Scarpe&Scarpe, azienda torinese che opera in 19 regioni d’Italia, che sta affrontando la procedura di pre-concordato come altre grandi realtà del settore nazionale e internazionale colpite dalla crisi, ha annunciato ieri, in un incontro con i sindacati, la chiusura di 11 punti vendita. Si tratta dei negozi di Calenzano (FI), Cornaredo (MI), Genova in Via Rivarolo, Latina, Marcon (VE), Milazzo (ME), Quartu (CA), Vanzaghello (MI) e a Roma nei centri commerciali “Parco Leonardo”, “Anagnina” e “La Romanina”. 

Per i lavoratori addetti ai predetti 11 punti vendita è previsto l’accesso agli strumenti di integrazione del reddito previsti dalla normativa attualmente vigente. Al termine del periodo previsto dal DL, l’azienda valuterà le opportune disposizioni in linea con il piano industriale e finanziario a cui Scarpe&Scarpe sta lavorando con i propri consulenti e che ha l’obiettivo primario di tutelare il numero massimo di posti di lavoro.  

L’azienda ha inoltre annunciato che per altri 3 negozi è in corso una trattativa con le controparti e che nei prossimi mesi saranno gestiti alcuni esuberi tra i dipendenti del quartier generale di Borgaro Torinese.

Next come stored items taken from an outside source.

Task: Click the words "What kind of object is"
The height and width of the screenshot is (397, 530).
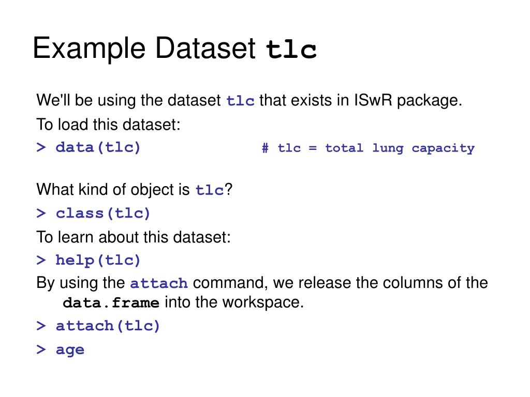Action: click(113, 190)
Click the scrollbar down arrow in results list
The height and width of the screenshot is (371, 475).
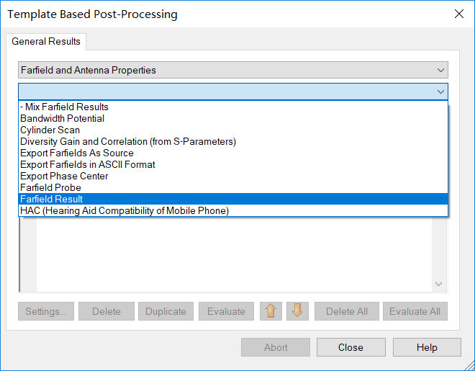[438, 284]

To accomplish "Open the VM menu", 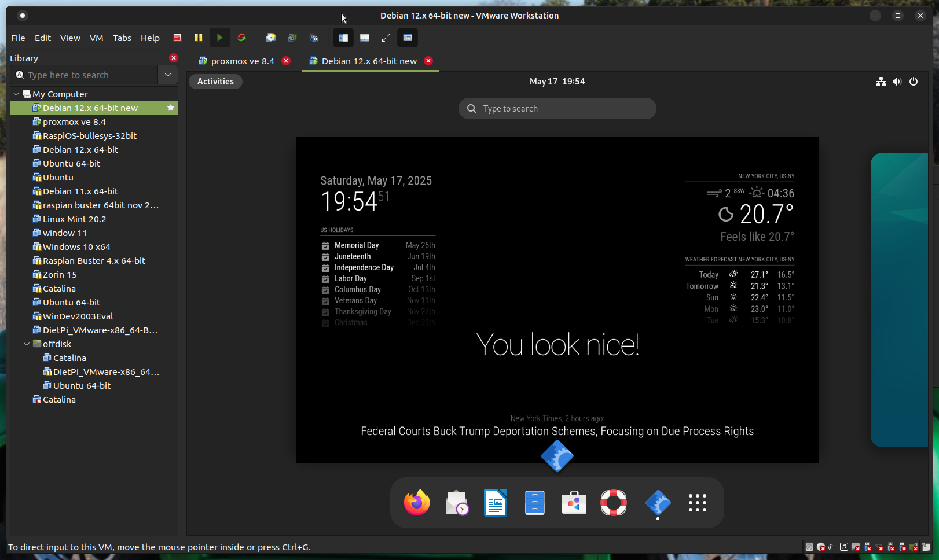I will [96, 38].
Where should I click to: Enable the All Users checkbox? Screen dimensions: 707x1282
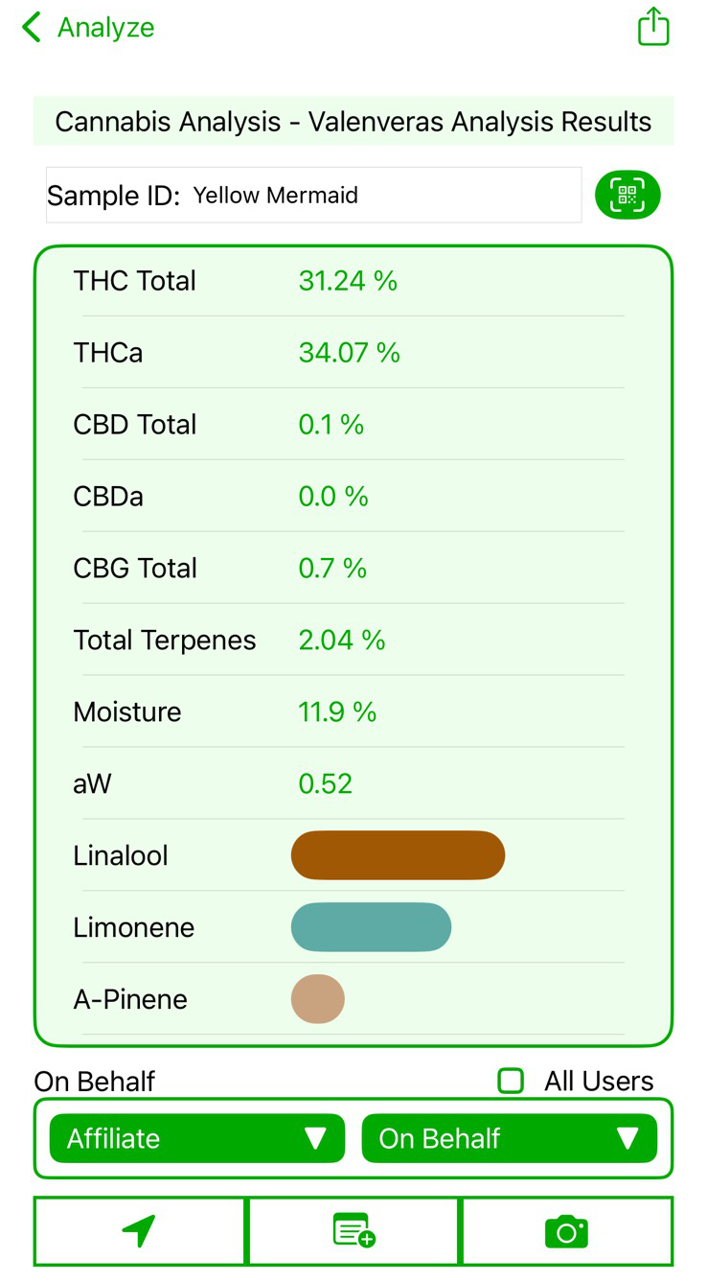tap(512, 1081)
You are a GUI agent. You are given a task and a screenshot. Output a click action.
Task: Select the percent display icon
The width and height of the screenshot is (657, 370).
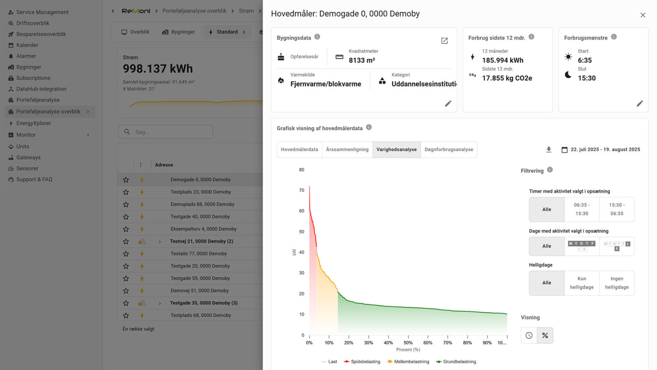click(545, 335)
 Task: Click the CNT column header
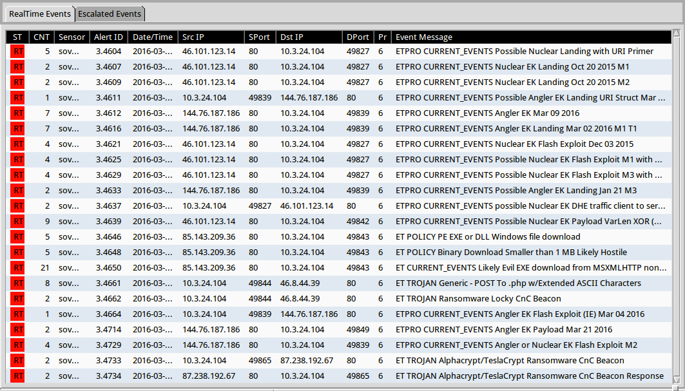pos(41,37)
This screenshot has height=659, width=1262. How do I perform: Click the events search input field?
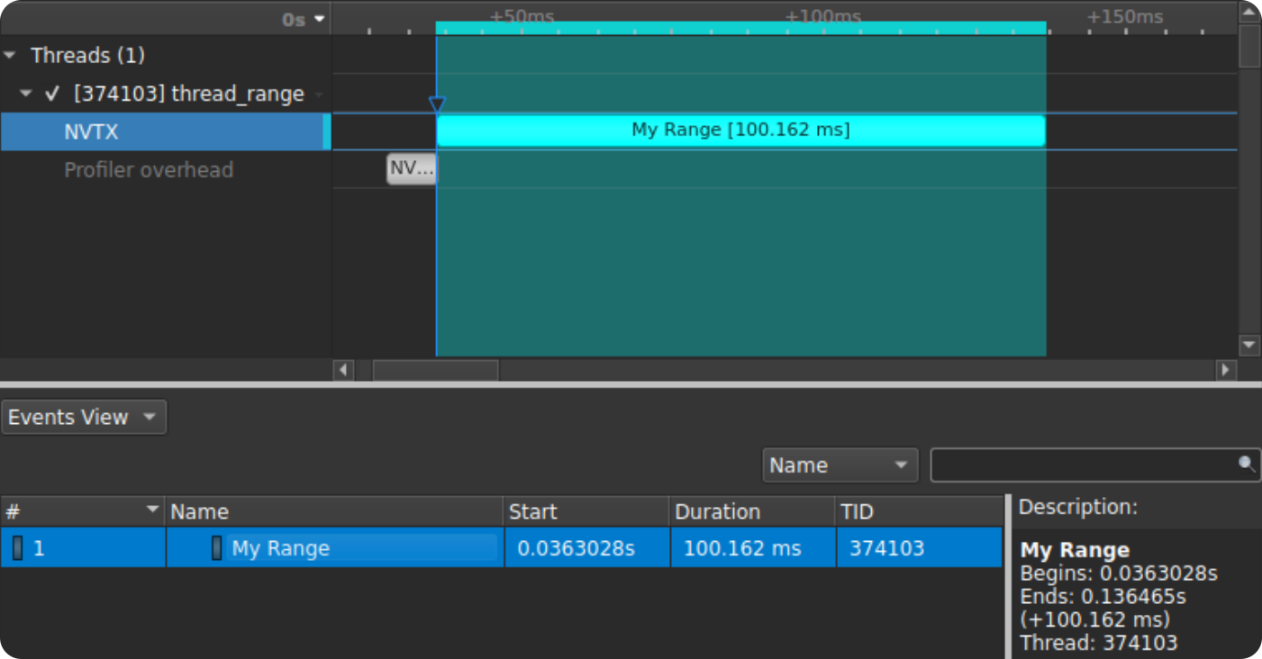1081,465
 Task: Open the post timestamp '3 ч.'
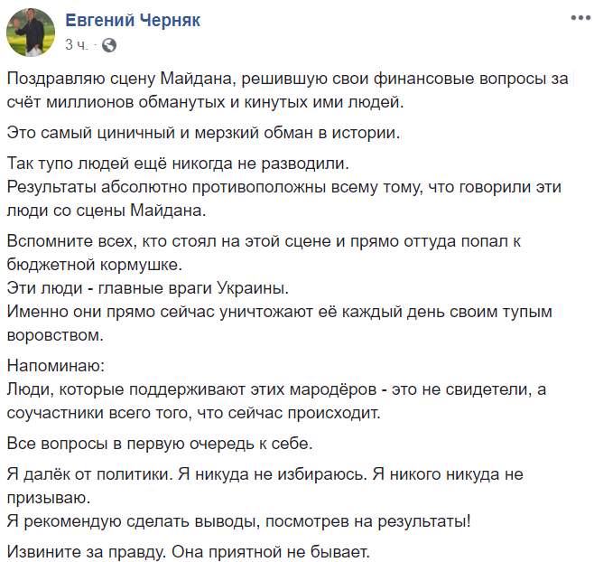click(77, 44)
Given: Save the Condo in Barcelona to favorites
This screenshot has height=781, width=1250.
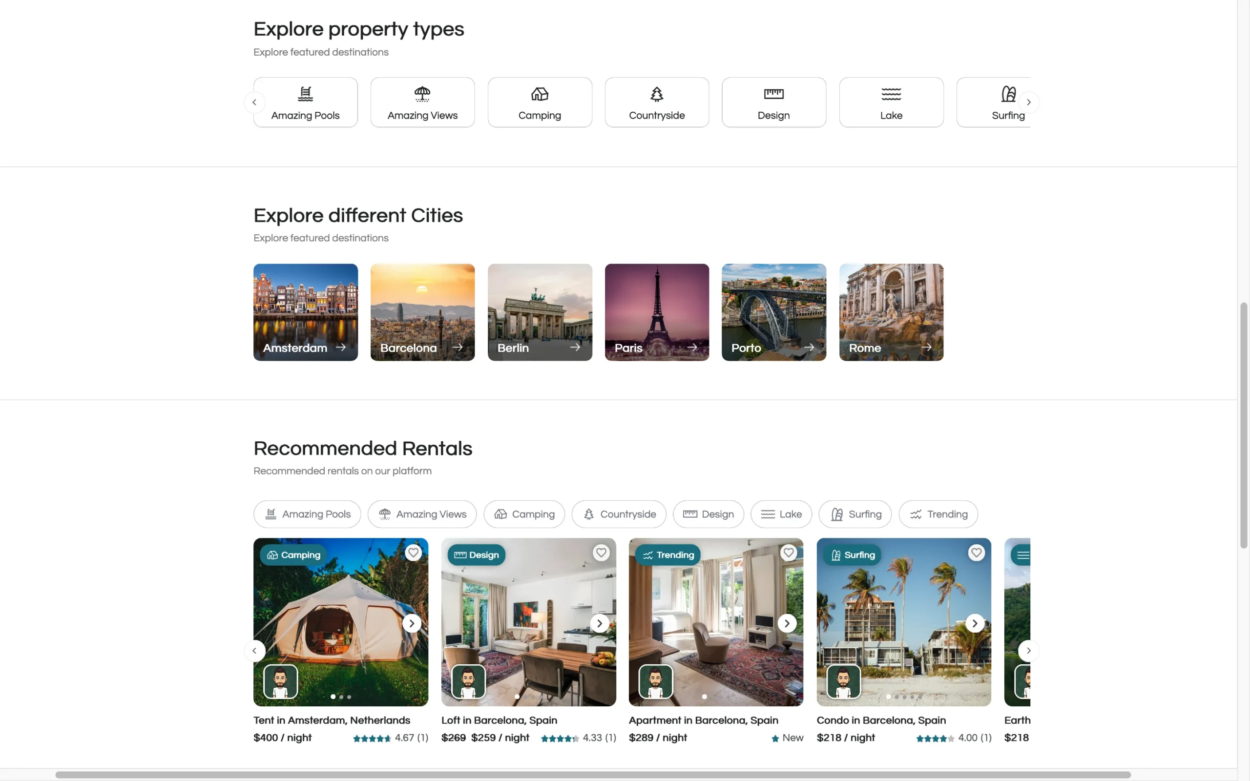Looking at the screenshot, I should tap(976, 553).
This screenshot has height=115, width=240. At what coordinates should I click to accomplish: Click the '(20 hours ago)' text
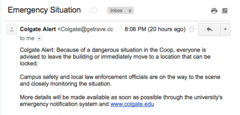tap(167, 29)
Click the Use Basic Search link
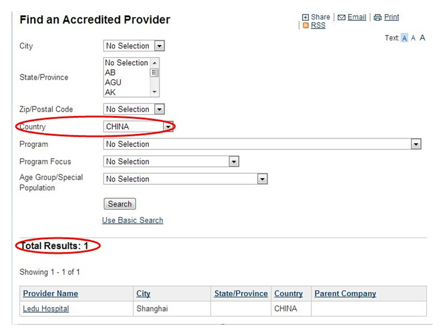444x336 pixels. (133, 220)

«Si tratta di una decisione difficile ma obbligata, indispensabile per salvaguardare gli altri negozi distribuiti nelle 19 regioni in cui Scarpe&Scarpe è presente» – spiega Alessandra Miriello, Direttore Generale e Chief Financial Officer di Scarpe&Scarpe. «I dati di vendita degli ultimi mesi post-lockdown confermano le nostre previsioni e una situazione di difficoltà che riguarda tutta la distribuzione commerciale, non solo nazionale. Gli 11 store chiusi sono quelli che, negli ultimi anni, hanno performato meno rispetto agli altri».